Estos nuevos planes y proposiciones de Godoy, que constituían el fondo y sustancia de su contestación a Izquierdo, según la nota marginal de su letra, llegaron a París cuando ya Napoleón, por medio del ministro Talleyrand, había hecho notificar al consejero Izquierdo cuál era la solución que él quería y pensaba dar a este negocio, con encargo de que lo propusiera a los reyes de España y al príncipe de la Paz, a fin de que sin pérdida de tiempo pudiera terminarse definitivamente, que fue lo que en despacho de 15 de junio trasmitió Izquierdo a Godoy, formulado en trece artículos, cuyo texto dimos también a conocer en nuestro capítulo XV{13}.
Indicamos allí que las novedades ocurridas en aquel tiempo en las relaciones de Francia con otras potencias de Europa paralizaron y dejaron en suspenso esta negociación, cuando a los actores españoles en ella interesados les parecía estar llegando a su término y creían tocar ya el fruto de sus trabajos. Mas aunque Napoleón guardó desde aquella fecha un silencio y manifestó un desvío y un desdén muy significativos, todavía el de la Paz e Izquierdo continuaron sus gestiones con singular esfuerzo, según que las nuevas circunstancias permitían, y de la manera que nos reservamos decir en este lugar para completar la historia de este curioso asunto. Las instrucciones que el príncipe de la Paz siguió dando en los meses de julio y agosto a su agente íntimo en París, fueron extractadas por éste, y colocadas en orden numérico para ir contestando a todas sucesivamente. De ellas solo mencionaremos las que iban más derechamente encaminadas al mismo propósito.

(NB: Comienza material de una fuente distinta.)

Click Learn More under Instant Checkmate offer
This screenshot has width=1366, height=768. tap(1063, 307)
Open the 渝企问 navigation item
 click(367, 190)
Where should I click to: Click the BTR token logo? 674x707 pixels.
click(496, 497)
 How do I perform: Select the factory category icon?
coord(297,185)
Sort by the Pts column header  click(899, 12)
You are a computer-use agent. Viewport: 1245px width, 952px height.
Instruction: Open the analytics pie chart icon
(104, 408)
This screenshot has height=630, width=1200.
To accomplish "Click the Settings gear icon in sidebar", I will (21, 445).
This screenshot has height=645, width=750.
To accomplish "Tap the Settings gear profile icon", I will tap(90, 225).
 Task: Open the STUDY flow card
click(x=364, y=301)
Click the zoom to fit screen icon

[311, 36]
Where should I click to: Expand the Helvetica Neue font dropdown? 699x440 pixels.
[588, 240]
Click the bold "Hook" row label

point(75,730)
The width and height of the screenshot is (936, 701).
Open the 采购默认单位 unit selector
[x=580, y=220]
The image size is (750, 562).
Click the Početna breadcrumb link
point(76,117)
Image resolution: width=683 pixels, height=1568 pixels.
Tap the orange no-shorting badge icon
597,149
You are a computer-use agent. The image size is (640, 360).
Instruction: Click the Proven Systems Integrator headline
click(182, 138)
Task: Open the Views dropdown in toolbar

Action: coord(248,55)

«Interesa a nuestra tranquilidad la pronta conclusión del negociado de Portugal (núm. 2).– Observar, inquirir, indagar, y decirme cosas positivas; porque veo que van a dejar a V. con los paños puestos, y a decirle: ese es el tratado, fírmele V., y sinó no hay nada (núm. 8).– Hacer las observaciones debidas para que Mr. de Talleyrand responda, si, en el caso de hacerse la paz con Inglaterra, tendrá efecto lo de Portugal sin faltar a ella (núm. 9).– El príncipe Murat nos es de grande apoyo (núm. 17).– Apurar los medios hasta saber cosas ciertas sobre si, muerto el príncipe Luis, que está para poca vida, se pensaría en que el nuestro se casase con su viuda (núm. 18).– Hicieron a V. que faltase a la amistad de Lacepede: perdimos injusta e impolíticamente la llave maestra de nuestras negociaciones; se burlaron de V. Duroc y Talleyrand, ocultando éste lo que se trataba, disculpándose con no tener noticias de lo que pensaba el emperador, ni menos sus órdenes para presentarle escritos, diciendo que fuese V. a Lacepede, pues que su conducto era el más seguro. Y bien: ¿qué prueba esta conducta? La mala fe entre los hombres. Perdimos pues los canales de comunicación: Ouvrard mismo hubiera sido un recurso, pero faltó, y con mucho daño nuestro. Llegó Michel, y para conservar la correspondencia del príncipe Murat, única relación que nos queda, aceptaré lo propuesto por aquél, si hay utilidad y ventajas que exijan este sacrificio. La mediación del príncipe Murat, sus relaciones, según manifiesta su correspondencia, no son indiferentes ni estériles (número 25).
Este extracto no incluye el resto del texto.